This is where JQuery comes in. There are several plugins, which I tested (because it was raining today) and here are some thoughts on them.

Jsshare
I had some real problem getting this to work properly, in in the end I gave up on the + button and slide effect and instead opted to simply display all the buttons next to "No comments". I suspect that it might work better with an older version of JQuery (1.8.3) more about how to use a different version of JQuery later.

Screenshot-1

It is very lightweight, I like the concise css, which is makes it easy to customise the look. One can simply replace the icons in the image folder and change background and border however one wants to. In this way I could make it play along nicely with the Diaspora button (the one in the end). It isn't possible to share via any of ones social media accounts (such as tweet via @yourname) and it has google buzz support, does this even still exist?

Sharrre
I like the name! This plugin might be great if you are a web-devloper and need something as customisable as possible.
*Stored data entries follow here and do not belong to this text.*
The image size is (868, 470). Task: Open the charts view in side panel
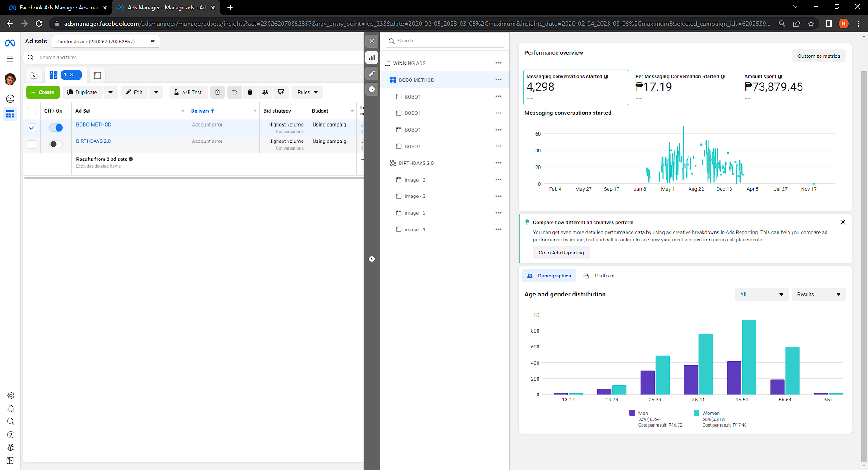click(x=372, y=57)
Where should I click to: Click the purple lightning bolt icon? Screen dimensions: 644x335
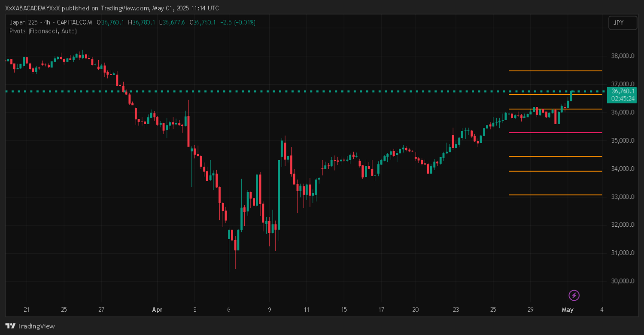coord(574,295)
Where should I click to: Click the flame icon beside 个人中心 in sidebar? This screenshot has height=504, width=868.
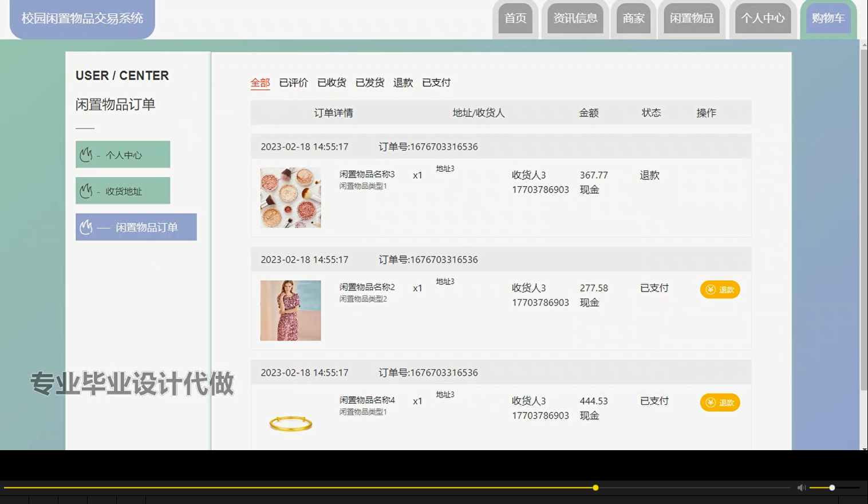86,153
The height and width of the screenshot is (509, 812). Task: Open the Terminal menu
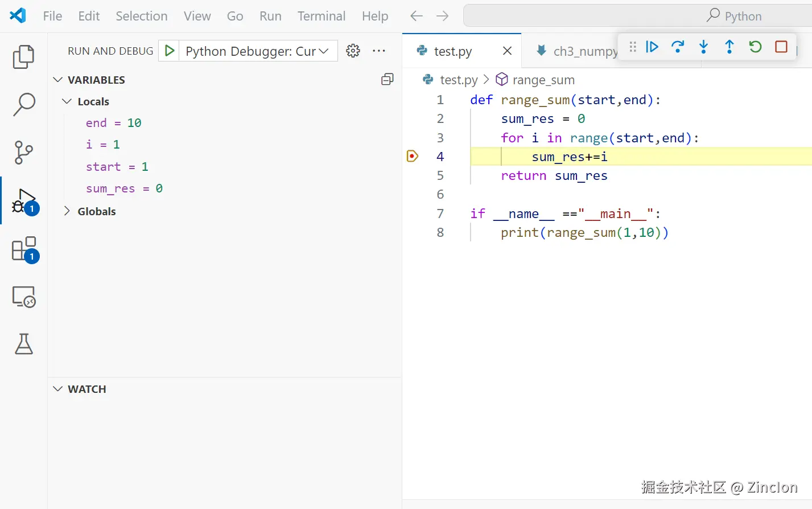pyautogui.click(x=321, y=16)
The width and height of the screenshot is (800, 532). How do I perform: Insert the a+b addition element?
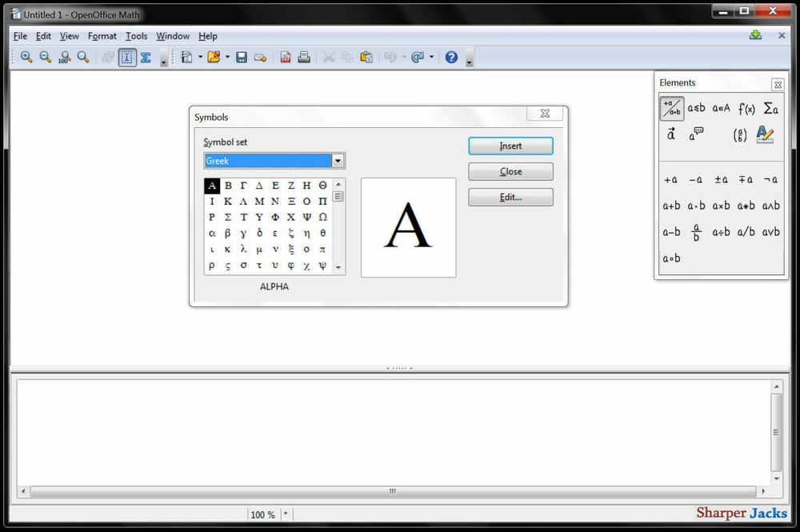671,206
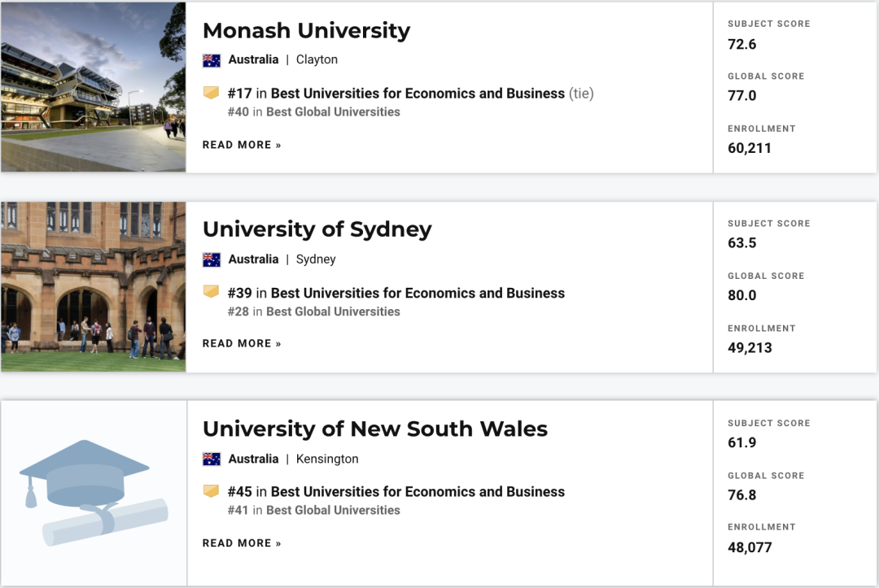Click READ MORE under University of Sydney
Viewport: 879px width, 588px height.
[242, 343]
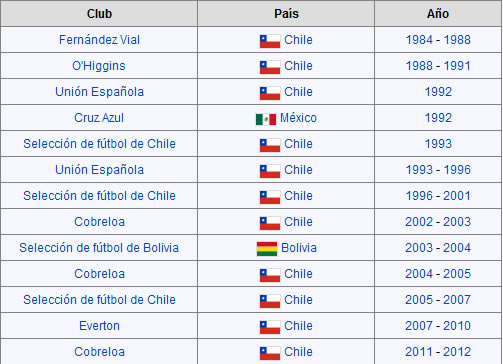Click the 1984 - 1988 year link
The width and height of the screenshot is (503, 364).
[438, 40]
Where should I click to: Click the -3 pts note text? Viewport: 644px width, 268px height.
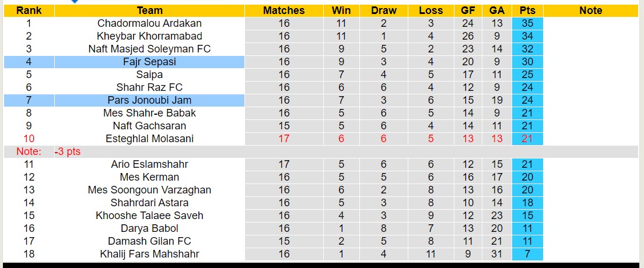coord(67,151)
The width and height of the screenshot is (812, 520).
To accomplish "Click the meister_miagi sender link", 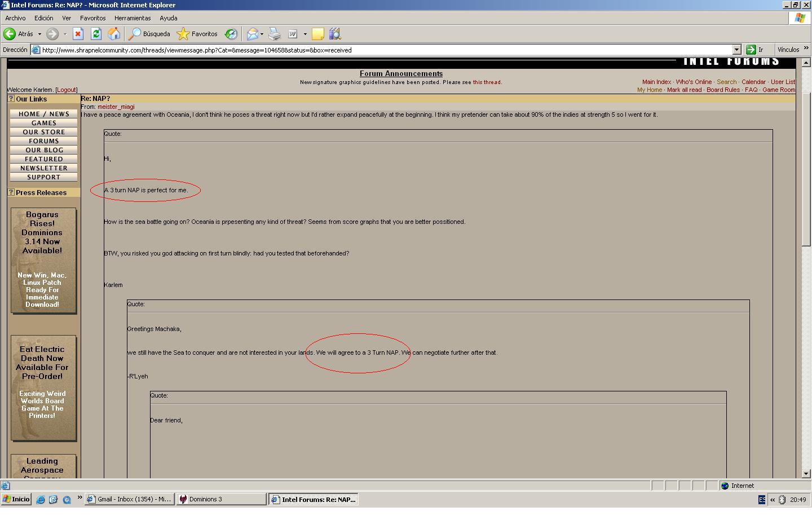I will (x=116, y=107).
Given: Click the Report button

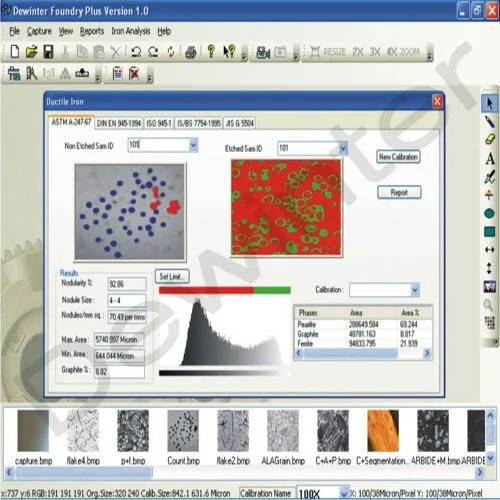Looking at the screenshot, I should (399, 192).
It was easy to add the diaspora button for example. Each social button can have an individual set up in terms of action, color, via, hashtag, count etc. If you know something about javascript, html and css and like to play around you will love it. I just ended up using one of the examples from the page. But it is a nice example.

sharrresharre2

The css is simply added to the main css file of the blog, which means faster loading time of the webpage.


Social-likes

This is by far the easiest to use one does not even need an initialization script. Customisation is difficult, though, the css file is huge and would take more time to work through than I was willing to spent, rain or no rain. I kind of managed to integrate the diaspora button, but it looks a bit clunky.

social-likessocial-likes2social-likes3

PrettySociable
It is pretty and easy to set up. Other than the pictures and background colour, I don't think there is any customisation. I like that it appears as a simple link on the page and thus does not get in the way, unless it is used, but I don't know if it is usable on mobile devices.

prettys1prettys2

It does not work with JQuery 1.9.1, so you would have to open sub.pl in a text editor, go to line 461 and change "1.9.1" to "1.8.3".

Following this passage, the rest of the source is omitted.